The idiot trio's meal, facilitated by Totsuka's patient guidance, had transformed from potential disaster to genuine enjoyment. The food was extraordinary—they had never experienced anything like it—and the awkwardness of their entrance faded with each delicious bite.
Yamauchi was in particularly high spirits, his earlier suspicion of the cruise completely forgotten in the face of perfectly seared scallops. Ike attacked his plate with single-minded determination. Even Sudo's perpetual scowl had softened into something approaching contentment.
Ayanokoji ate mechanically, his attention elsewhere.
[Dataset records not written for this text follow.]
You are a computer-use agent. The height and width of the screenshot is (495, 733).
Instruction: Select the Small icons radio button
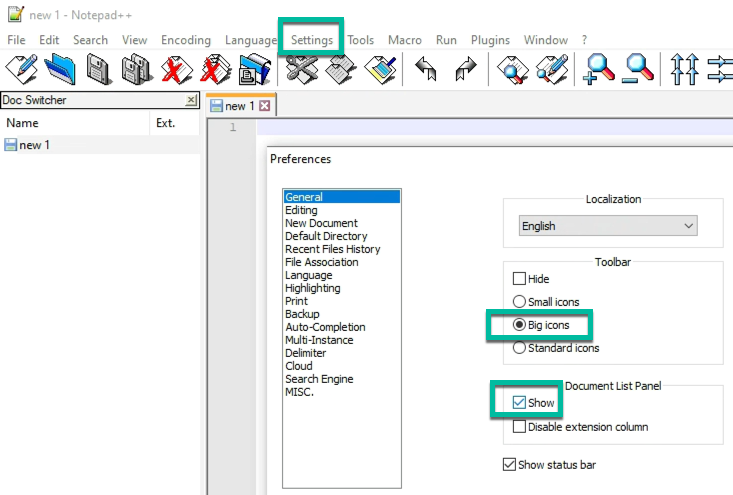[519, 302]
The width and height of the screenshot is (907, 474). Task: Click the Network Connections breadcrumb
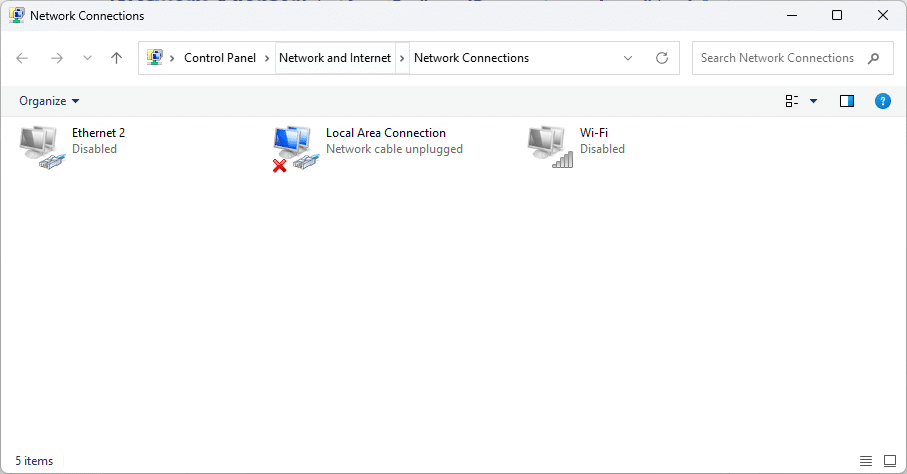(471, 58)
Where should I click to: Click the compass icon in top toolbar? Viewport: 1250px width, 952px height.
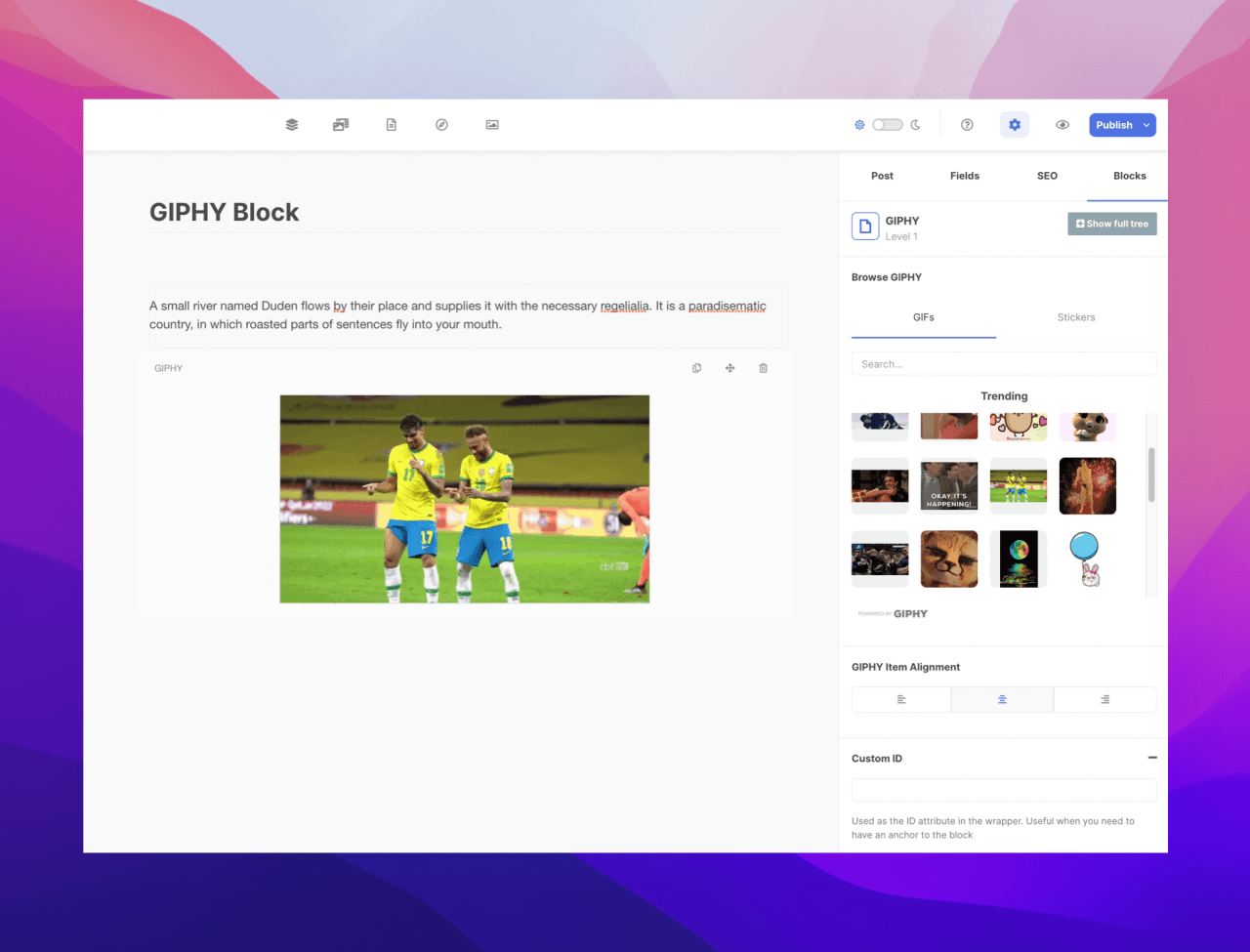point(441,125)
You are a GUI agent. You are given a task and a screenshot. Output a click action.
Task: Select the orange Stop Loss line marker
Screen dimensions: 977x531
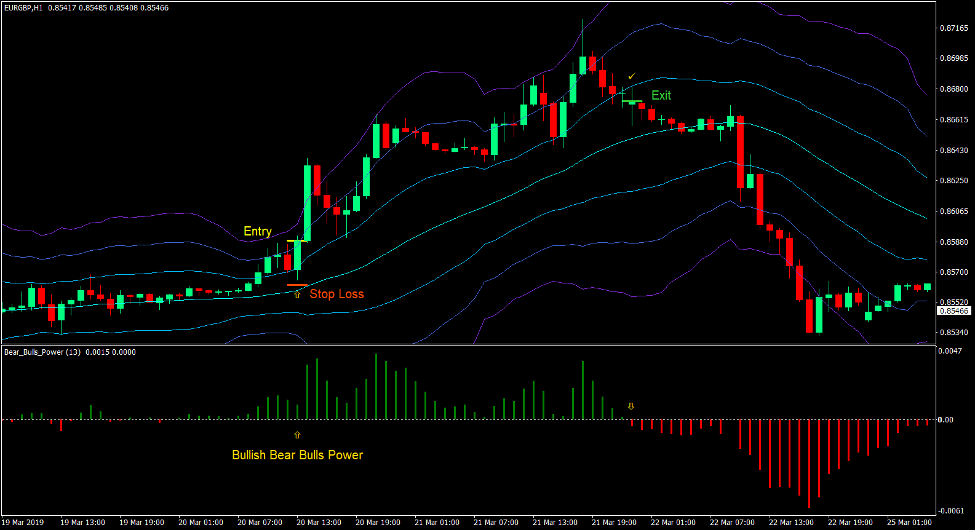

Beyond the window, the sea stretched infinite and indifferent. Sunlight painted the waves in shades of sapphire and emerald, beautiful and utterly unconcerned with the small dramas playing out on the white ship passing through.
This is not a vacation.
The certainty crystallized in his mind like ice forming on still water. Every detail confirmed it: Sakayanagi's convenient absence, the gathering of all four classes, the school's unprecedented generosity. They were being positioned. Arranged. Prepared for something.
And at the center of whatever was coming, Ayanokoji was certain, would be Sakamoto.
How did you defeat someone who anticipated every move before you made it? How did you outmaneuver someone who seemed to operate on a different plane of cognition entirely? How did you lead Class D to Class A when the path was blocked by an immovable object named perfection?
Ayanokoji's gaze settled on the horizon, flat and unreadable.
He had no answers. Not yet.
But the questions themselves were a beginning. And on this ship, surrounded by luxury and leisure and the quiet hum of hidden machinations, he would have time to find them.
The storm was coming.
He could feel it in the air, in the too-perfect calm, in the way everyone smiled just a little too brightly.
The only question was whether he would be ready when it arrived.